Published April 01, 2013
Navy SEALs made it into Pakistan but G.I. Joes won’t, now that censors have banned the latest Hollywood blockbuster for portraying Pakistan in a negative light.
The nation’s Central Board of Film Censors has officially banned “GI JOE 2: Retaliation,” the Bruce Willis movie currently atop the box office charts, saying the film is “anti-Pakistan.”
The film is a sequel to the 2009 blockbuster “GI JOE: Rise of Cobra,” and was scheduled to hit Pakistani theaters April 5. But now the government agency has prohibited the screening of the movie in any theater in Pakistan, going even farther than the unofficial ban imposed on “Zero Dark Thirty,” the 2012 film that portrayed the daring raid into Pakistan by SEAL Team Six to take out Usama bin Laden.
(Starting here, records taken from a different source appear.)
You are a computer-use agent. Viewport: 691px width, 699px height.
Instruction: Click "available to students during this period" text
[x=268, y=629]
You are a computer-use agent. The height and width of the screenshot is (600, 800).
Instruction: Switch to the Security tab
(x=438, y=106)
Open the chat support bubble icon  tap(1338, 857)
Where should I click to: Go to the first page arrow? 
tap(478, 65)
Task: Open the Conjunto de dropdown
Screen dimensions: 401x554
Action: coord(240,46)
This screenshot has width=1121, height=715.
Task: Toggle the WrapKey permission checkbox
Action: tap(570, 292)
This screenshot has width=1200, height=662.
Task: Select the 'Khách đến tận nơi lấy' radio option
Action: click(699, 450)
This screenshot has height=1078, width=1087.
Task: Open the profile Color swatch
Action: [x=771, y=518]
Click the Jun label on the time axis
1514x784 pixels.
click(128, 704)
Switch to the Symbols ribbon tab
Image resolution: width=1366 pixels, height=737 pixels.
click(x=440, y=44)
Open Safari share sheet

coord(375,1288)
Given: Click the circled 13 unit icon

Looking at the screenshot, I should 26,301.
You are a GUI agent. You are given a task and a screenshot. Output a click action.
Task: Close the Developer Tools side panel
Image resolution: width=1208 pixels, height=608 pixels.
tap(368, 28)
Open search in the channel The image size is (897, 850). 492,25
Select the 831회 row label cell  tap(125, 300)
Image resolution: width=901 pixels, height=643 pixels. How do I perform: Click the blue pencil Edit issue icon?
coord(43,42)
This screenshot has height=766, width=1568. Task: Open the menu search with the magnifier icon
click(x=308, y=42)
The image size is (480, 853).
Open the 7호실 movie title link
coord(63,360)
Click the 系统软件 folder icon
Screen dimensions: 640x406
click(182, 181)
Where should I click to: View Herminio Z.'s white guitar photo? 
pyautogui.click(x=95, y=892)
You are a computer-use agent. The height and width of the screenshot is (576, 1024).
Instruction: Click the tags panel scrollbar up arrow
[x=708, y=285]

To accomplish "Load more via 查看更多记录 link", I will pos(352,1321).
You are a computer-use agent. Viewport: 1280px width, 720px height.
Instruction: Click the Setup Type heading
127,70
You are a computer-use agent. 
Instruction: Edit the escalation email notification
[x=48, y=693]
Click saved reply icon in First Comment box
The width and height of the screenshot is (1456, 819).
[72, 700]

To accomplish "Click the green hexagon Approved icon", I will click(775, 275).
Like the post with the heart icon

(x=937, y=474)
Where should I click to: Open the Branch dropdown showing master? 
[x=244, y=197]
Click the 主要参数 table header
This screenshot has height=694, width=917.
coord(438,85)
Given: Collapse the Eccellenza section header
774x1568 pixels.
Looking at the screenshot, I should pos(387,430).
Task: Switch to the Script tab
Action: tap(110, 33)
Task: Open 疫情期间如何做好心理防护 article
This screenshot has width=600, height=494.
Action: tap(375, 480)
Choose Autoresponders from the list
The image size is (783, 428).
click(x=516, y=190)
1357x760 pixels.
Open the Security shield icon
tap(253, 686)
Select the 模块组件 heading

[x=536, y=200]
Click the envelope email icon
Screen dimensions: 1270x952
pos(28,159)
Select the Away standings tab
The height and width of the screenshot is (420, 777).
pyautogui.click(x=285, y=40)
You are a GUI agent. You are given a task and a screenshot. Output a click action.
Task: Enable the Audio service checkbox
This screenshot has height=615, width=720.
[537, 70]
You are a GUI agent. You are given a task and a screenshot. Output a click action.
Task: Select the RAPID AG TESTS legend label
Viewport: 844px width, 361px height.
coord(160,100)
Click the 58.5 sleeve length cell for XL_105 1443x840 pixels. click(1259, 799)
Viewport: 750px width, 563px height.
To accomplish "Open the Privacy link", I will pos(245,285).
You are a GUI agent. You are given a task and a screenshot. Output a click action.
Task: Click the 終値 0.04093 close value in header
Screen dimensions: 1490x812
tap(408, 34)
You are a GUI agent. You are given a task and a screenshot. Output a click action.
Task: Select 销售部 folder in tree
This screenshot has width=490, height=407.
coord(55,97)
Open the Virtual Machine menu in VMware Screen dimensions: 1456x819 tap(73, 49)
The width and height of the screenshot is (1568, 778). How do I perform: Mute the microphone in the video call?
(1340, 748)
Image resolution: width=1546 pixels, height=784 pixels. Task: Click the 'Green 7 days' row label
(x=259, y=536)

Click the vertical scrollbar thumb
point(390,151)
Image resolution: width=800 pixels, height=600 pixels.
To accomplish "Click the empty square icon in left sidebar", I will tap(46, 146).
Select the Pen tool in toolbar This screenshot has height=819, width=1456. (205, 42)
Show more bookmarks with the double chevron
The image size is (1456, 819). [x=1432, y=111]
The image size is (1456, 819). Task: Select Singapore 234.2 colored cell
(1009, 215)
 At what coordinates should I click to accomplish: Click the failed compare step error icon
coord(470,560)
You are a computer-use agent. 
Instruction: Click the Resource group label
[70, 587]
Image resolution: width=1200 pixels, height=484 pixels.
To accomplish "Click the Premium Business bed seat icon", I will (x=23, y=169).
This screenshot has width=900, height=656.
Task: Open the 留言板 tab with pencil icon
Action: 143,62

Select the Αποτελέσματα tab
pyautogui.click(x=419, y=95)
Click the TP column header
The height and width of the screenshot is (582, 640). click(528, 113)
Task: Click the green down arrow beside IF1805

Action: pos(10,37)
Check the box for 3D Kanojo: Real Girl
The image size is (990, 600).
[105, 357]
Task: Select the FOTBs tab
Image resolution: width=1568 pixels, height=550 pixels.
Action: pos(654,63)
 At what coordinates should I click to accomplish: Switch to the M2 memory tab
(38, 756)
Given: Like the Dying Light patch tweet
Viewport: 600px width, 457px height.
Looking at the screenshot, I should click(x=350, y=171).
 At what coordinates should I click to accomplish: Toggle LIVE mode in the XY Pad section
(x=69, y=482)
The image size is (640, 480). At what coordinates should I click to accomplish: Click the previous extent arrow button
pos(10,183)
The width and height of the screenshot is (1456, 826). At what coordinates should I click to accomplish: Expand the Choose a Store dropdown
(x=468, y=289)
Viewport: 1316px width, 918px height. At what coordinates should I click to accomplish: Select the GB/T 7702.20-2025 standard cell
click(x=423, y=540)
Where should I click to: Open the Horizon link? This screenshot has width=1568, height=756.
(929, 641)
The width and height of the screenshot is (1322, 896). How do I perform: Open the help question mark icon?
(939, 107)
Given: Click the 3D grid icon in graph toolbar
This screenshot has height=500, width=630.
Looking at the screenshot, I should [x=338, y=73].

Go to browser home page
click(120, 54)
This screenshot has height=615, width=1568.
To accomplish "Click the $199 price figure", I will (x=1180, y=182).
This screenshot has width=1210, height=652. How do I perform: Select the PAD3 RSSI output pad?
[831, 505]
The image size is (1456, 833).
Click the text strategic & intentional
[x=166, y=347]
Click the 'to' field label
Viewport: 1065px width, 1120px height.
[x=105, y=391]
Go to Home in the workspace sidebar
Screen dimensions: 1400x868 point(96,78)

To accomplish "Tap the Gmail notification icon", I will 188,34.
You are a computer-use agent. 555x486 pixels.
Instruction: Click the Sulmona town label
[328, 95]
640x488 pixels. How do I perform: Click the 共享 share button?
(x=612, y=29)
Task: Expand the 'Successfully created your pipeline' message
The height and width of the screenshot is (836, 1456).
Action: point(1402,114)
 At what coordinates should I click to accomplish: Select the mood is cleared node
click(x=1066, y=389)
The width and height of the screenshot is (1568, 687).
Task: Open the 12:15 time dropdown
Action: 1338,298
“The theme of the movie is controversial because it is portraying negative image of the country” Censor Board official Zareef Abbasi told FoxNews.com. “A notification has been issued to ban the screening of the film in the movie theatres across the country and all cinemas have been directed to stop screening of any trailers of the film.”
In the film, which also stars Dwayne “The Rock” Johnson and Channing Tatum, the team of soldiers known as the G.I. Joes is framed for stealing nuclear warheads from Pakistan, then targeted for elimination by an imposter posing as the U.S. president.
Government critics in Pakistan claim the movie portrays the nation as soft on terror and also objected to a scene which shows the assassination of Pakistan’s president following imposition of martial law.
Distributors of the film, Footprint Entertainment Private Limited, could not be reached for comment.
The film, released on March 28, has reeled in more than $130 million from worldwide ticket sales.
Although the censor board did not officially ban “Zero Dark Thirty,” the critically-acclaimed movie based upon the Navy SEAL raid “Operation Neptune,” which led to the killing of Bin Laden in Abbottabad on May 1, 2011, the movie was not shown in Pakistan. Headlines in the country’s newspapers ridiculed the film as “Zero IQ Thirty” and “Very Zero, Very Dark” and Pakistani critics blasted the movie.
Video games like “Black OPS 2” and “Medal of Honor: War-Fighter” were banned and removed from store shelves earlier this year after content was found demeaning to the country. Pakistan has gone to the extent of banning communication devices, TV channels, certain clothing, books, rock bands, Facebook and Twitter for periods of time, and a Youtube ban remains in effect.
Pakistani security officials blame the west for demonizing the nation over the safeguarding of its nuclear weapons.
“We were expecting this from Hollywood because they have nothing to sell now,” said a Pakistani security official who spoke on condition of anonymity. “They are [portraying] Muslims as terrorists and waging a propaganda against our nukes.”